▸ EXERCISE DIRECTIONS: Pull each line containing "computer" from the data.

▸ DATASET RECORDS:
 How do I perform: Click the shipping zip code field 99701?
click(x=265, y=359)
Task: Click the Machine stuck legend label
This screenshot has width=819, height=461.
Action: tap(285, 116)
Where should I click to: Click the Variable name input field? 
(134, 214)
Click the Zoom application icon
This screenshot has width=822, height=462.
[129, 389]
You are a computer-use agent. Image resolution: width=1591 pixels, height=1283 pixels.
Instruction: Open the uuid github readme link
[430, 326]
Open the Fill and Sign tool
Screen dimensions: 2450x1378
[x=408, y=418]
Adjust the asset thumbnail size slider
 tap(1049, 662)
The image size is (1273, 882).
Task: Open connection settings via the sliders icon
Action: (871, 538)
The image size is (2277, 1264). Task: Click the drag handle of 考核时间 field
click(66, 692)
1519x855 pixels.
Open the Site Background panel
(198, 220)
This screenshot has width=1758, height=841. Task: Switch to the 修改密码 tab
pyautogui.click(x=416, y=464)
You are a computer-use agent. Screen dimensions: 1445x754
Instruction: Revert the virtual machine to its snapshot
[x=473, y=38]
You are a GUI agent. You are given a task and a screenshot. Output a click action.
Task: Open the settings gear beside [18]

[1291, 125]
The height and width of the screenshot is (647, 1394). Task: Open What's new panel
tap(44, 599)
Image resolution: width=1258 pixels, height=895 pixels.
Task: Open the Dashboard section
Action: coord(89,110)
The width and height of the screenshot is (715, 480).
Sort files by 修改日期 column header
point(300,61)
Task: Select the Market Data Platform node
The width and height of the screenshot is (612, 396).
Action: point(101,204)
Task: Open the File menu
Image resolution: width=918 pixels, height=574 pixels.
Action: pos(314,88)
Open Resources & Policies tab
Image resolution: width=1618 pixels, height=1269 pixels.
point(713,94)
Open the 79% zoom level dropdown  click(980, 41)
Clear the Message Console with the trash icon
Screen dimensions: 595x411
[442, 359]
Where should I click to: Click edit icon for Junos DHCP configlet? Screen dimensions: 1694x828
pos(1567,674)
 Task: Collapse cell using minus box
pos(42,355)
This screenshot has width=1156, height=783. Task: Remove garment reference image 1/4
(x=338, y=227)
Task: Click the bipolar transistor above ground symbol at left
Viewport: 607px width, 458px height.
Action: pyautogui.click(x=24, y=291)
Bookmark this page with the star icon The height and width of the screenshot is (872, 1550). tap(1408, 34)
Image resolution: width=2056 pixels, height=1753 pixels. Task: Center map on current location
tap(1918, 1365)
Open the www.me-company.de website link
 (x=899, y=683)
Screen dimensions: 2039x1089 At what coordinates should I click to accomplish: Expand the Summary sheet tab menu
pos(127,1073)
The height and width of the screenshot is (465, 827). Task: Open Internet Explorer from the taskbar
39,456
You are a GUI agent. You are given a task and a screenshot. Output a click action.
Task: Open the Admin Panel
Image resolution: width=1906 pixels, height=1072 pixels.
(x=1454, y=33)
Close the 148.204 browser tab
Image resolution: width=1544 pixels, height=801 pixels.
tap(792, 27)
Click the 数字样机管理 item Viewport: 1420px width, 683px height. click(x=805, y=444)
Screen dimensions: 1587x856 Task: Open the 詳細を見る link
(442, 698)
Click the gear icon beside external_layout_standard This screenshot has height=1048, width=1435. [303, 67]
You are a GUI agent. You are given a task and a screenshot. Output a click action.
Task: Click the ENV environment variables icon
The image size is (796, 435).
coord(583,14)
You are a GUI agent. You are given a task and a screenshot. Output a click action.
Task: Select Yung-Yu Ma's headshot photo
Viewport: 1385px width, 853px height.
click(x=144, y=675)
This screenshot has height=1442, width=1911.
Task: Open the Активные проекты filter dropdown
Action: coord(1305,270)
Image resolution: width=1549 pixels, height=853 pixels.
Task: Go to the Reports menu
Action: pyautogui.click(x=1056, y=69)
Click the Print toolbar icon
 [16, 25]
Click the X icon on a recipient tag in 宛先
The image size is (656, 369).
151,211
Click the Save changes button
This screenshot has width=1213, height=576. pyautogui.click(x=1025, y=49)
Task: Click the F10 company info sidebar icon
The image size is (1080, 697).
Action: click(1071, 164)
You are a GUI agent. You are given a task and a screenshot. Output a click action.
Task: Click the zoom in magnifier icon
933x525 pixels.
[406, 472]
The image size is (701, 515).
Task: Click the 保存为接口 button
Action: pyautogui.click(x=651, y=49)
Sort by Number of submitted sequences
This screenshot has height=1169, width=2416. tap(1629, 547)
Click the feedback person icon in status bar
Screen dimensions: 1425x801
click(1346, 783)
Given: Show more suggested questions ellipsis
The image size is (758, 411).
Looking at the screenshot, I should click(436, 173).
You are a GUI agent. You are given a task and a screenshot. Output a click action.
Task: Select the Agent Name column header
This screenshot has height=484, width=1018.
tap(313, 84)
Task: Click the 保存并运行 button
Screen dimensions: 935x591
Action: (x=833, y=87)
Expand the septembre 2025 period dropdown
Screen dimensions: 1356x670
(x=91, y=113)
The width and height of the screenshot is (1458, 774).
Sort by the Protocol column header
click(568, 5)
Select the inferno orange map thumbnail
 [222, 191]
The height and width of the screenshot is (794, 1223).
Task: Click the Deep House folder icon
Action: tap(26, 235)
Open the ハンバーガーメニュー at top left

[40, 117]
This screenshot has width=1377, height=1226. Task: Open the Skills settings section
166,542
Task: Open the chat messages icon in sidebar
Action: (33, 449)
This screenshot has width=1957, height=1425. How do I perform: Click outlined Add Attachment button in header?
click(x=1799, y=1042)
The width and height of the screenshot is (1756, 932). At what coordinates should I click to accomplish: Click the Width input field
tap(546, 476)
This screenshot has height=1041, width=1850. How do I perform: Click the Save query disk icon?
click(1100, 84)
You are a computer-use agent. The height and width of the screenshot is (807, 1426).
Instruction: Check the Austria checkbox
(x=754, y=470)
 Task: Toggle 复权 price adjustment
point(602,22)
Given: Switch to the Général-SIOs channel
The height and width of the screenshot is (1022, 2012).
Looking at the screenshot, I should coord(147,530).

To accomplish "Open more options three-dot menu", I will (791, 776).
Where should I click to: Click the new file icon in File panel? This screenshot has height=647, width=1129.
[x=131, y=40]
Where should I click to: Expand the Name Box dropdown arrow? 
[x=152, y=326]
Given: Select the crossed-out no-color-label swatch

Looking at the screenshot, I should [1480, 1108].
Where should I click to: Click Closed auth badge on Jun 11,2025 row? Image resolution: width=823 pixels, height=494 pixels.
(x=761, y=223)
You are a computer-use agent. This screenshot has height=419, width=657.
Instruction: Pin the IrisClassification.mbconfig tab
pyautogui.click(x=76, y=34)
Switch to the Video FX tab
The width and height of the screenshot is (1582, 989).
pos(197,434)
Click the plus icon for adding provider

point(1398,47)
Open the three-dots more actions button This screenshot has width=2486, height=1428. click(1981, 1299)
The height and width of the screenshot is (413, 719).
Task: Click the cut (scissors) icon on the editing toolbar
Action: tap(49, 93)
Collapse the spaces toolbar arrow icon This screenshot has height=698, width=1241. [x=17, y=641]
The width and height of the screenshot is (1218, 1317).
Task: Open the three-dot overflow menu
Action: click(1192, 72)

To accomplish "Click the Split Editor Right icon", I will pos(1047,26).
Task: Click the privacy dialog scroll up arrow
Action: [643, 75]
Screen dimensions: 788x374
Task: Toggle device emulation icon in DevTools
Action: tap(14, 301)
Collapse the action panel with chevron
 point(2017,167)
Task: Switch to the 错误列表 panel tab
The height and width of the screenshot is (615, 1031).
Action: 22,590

▸ RESULT FOR THIS TASK:
You are a computer-use agent. Image resolution: width=1591 pixels, height=1283 pixels.
You are a computer-use agent. Screen dimensions: 1445x754
You are a computer-use agent. The height and width of the screenshot is (807, 1426).
You are a computer-use agent. This screenshot has height=419, width=657.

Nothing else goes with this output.